He's a backyard roo - not a show bird, nor close to it. Wouldnt you say thats the largest pea comb you've seen!! :-P
I'm developing a partridge araucana
which doesnt have a topnot "crest" - so, he is very early on in my breeding program, well aware of his standards flaws - but very excited to work on this colour within the breed.
Of course. He still has the pea comb. The blue egg gene is directly linked to a pea comb.
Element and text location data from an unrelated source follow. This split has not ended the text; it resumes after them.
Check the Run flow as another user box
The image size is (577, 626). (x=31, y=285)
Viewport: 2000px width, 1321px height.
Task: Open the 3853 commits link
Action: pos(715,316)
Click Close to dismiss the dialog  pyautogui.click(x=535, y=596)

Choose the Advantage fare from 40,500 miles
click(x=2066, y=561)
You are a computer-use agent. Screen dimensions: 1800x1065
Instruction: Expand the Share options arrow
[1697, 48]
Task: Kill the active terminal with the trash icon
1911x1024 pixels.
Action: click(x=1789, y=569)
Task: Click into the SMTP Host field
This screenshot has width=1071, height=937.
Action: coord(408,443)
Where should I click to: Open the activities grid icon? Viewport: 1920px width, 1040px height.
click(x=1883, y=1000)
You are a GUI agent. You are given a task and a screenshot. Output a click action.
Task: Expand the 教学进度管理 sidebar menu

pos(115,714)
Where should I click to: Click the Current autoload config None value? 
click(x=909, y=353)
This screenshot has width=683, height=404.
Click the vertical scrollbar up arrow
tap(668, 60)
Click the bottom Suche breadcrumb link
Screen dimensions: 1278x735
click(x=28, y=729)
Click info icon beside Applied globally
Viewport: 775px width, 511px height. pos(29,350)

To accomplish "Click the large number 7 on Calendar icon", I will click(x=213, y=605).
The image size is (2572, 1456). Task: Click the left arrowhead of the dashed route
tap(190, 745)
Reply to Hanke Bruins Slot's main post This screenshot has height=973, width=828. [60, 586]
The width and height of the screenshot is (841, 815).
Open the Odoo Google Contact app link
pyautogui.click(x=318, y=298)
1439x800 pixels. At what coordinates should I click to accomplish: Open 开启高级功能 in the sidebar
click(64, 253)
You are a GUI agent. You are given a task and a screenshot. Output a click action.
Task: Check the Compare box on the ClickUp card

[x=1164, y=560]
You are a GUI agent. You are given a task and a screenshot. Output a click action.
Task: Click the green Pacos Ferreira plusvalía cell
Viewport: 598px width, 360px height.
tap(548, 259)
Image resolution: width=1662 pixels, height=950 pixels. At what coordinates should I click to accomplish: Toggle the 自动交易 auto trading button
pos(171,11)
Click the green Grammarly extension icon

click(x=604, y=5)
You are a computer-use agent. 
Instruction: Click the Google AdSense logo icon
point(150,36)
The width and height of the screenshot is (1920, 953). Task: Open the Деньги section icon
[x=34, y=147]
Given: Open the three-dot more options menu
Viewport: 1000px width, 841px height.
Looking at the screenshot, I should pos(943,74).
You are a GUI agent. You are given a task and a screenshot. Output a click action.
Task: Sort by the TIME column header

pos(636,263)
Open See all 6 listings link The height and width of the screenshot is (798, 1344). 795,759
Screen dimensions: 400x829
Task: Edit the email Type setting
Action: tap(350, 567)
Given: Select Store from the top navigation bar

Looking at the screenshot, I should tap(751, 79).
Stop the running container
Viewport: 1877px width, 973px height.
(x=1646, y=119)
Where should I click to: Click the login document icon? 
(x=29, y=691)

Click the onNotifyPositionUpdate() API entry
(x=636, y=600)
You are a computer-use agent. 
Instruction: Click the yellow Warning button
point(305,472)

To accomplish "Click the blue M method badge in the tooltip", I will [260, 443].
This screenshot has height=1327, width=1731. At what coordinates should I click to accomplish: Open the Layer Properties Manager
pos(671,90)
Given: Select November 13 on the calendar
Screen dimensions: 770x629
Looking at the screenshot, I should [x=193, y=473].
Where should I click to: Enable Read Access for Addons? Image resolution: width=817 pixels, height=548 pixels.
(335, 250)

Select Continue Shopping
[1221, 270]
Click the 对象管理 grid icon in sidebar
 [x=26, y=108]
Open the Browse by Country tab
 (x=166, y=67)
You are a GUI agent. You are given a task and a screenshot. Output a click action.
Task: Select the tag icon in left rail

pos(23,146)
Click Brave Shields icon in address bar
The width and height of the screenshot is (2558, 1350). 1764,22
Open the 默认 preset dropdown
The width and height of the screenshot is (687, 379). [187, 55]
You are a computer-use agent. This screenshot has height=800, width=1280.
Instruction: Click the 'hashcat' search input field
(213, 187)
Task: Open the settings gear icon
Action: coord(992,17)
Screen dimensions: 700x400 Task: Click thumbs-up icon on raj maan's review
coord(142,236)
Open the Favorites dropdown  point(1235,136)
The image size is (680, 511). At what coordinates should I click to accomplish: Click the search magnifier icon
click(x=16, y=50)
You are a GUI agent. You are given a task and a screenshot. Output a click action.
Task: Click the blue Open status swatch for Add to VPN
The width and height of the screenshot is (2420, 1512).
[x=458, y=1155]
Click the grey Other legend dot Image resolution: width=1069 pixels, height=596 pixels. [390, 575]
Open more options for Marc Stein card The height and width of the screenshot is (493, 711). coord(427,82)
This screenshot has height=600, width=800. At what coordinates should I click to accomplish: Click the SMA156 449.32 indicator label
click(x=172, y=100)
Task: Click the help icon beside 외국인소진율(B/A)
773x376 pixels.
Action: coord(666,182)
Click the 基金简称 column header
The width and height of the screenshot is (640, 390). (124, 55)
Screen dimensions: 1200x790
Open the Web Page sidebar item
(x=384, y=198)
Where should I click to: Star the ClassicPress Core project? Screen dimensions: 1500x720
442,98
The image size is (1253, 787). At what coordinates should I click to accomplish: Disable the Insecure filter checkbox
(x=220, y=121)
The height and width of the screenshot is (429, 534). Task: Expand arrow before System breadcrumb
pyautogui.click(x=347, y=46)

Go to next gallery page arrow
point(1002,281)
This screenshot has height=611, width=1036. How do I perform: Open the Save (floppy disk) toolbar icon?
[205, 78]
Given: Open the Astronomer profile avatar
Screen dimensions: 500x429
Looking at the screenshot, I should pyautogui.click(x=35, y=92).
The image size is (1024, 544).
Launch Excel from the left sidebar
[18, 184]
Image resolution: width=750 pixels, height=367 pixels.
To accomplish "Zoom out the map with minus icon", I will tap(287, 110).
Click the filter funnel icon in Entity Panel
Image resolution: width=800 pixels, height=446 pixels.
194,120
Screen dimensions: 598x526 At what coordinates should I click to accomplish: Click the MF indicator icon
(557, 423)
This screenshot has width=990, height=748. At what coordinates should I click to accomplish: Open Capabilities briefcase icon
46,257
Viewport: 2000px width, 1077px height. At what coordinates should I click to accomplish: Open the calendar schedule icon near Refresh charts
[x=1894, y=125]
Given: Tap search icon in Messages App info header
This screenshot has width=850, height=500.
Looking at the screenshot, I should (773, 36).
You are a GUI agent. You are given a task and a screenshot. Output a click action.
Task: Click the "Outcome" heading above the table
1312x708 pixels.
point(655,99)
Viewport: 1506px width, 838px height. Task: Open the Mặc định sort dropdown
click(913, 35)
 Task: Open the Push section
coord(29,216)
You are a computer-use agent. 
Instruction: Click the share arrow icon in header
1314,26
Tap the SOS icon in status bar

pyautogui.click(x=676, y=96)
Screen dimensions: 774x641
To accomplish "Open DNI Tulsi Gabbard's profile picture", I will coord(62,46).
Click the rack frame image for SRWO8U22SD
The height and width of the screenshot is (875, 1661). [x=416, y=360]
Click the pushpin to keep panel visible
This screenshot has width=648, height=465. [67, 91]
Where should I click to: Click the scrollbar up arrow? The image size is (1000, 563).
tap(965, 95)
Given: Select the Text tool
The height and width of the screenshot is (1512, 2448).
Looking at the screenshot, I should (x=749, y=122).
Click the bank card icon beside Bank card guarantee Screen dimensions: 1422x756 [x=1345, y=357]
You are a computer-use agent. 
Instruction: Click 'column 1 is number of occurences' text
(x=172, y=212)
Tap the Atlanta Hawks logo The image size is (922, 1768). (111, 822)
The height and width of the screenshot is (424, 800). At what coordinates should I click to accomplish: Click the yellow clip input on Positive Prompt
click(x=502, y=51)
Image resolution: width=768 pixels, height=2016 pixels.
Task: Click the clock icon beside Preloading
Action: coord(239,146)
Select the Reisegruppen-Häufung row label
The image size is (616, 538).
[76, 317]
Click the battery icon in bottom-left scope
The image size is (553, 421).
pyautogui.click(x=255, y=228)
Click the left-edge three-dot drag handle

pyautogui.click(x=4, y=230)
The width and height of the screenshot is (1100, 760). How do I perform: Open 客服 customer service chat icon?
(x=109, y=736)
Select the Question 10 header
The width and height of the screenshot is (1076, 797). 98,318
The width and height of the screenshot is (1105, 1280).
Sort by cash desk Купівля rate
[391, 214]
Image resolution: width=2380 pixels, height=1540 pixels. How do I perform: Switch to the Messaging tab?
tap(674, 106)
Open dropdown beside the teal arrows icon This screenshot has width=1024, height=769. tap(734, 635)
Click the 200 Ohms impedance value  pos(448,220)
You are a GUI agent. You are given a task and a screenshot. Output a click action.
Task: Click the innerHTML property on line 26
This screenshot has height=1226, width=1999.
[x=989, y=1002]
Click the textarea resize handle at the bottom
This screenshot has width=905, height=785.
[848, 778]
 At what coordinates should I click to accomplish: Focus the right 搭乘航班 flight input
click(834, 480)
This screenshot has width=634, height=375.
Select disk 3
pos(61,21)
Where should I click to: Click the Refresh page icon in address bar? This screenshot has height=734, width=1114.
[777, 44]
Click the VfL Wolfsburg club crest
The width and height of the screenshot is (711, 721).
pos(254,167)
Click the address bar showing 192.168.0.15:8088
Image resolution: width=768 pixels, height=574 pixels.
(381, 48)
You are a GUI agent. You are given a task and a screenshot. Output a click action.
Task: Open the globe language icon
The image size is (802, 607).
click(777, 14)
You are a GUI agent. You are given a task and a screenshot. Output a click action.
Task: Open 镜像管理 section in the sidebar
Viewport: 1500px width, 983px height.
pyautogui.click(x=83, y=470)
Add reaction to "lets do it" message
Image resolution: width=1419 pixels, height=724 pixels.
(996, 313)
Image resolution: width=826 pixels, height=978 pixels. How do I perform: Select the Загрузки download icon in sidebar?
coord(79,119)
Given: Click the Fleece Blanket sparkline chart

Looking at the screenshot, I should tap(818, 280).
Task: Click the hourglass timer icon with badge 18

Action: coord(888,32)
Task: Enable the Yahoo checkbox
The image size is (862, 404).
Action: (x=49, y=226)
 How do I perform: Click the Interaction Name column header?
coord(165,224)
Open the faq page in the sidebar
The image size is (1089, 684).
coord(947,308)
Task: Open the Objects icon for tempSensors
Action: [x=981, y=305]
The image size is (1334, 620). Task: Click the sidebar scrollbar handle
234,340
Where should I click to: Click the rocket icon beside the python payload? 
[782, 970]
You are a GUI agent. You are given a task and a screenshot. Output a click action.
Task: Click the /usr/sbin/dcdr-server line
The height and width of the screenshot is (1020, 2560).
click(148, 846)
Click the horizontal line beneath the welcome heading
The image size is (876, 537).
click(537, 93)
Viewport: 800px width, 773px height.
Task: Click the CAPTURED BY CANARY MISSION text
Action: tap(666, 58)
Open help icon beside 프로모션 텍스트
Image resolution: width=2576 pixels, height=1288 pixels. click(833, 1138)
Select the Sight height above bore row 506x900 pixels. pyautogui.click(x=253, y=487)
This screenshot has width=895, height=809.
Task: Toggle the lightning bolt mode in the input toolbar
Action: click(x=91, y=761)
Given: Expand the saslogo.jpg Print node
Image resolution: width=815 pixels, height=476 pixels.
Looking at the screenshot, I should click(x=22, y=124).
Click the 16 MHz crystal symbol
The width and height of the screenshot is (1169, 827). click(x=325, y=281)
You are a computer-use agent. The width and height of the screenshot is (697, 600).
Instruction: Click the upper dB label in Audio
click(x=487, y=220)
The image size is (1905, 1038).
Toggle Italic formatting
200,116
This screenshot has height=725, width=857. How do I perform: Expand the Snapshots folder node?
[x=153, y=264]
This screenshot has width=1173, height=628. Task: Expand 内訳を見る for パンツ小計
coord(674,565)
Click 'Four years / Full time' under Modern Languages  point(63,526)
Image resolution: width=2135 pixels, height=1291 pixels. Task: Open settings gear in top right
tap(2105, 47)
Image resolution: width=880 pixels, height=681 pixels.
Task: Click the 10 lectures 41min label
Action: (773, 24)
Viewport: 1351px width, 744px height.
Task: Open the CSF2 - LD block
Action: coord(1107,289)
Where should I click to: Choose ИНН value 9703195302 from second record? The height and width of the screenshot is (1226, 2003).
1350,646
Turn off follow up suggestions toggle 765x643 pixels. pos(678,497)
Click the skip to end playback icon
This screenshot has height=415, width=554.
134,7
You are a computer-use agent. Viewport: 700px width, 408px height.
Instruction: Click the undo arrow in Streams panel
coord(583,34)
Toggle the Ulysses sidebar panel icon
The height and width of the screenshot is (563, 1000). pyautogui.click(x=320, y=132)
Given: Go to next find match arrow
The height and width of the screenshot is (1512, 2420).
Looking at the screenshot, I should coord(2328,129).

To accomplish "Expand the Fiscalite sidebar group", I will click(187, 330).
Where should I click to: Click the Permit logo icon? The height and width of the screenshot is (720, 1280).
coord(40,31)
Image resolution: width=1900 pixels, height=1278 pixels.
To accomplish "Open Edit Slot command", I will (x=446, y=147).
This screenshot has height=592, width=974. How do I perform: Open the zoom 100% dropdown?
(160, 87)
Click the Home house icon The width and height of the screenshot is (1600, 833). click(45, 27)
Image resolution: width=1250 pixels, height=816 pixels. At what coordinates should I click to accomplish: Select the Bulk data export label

In fact, if you cross an araucana out with normal chickens, it takes 4 generations of not crossing back to araucana before the egg loses its blue and starts to go olive/green in colour. So, the initial crossout to get the partridge in and then crossing back to a purebred black araucana (which gives 50% black and 50% partridge offspring) has only strengthened the line. 4 generations back to purebred and I'll have a to standard araucana again - any single combs just get rehomed along the way as they wont be the blue egg layers.
As you are aware of his flaws I wont bother pointing them out, but I wish you luck in developing this line. I love the rare brown and red I occasionally glimpse in my mixed colour araucanas. Do you expect trouble in returning the solid slate leg colouring to the eventual line? That as been one work in progress with my own lavender araucanas, I find once you have the lighter colour in the breeding somewhere the offspring only sparingly have entirely correct leg colour.
I guess its those ones that you're breeding for. Having the black to cross back to is the lifesaver of the slate leg genes. Its the beard that I'm more concerning myself with in this next generation.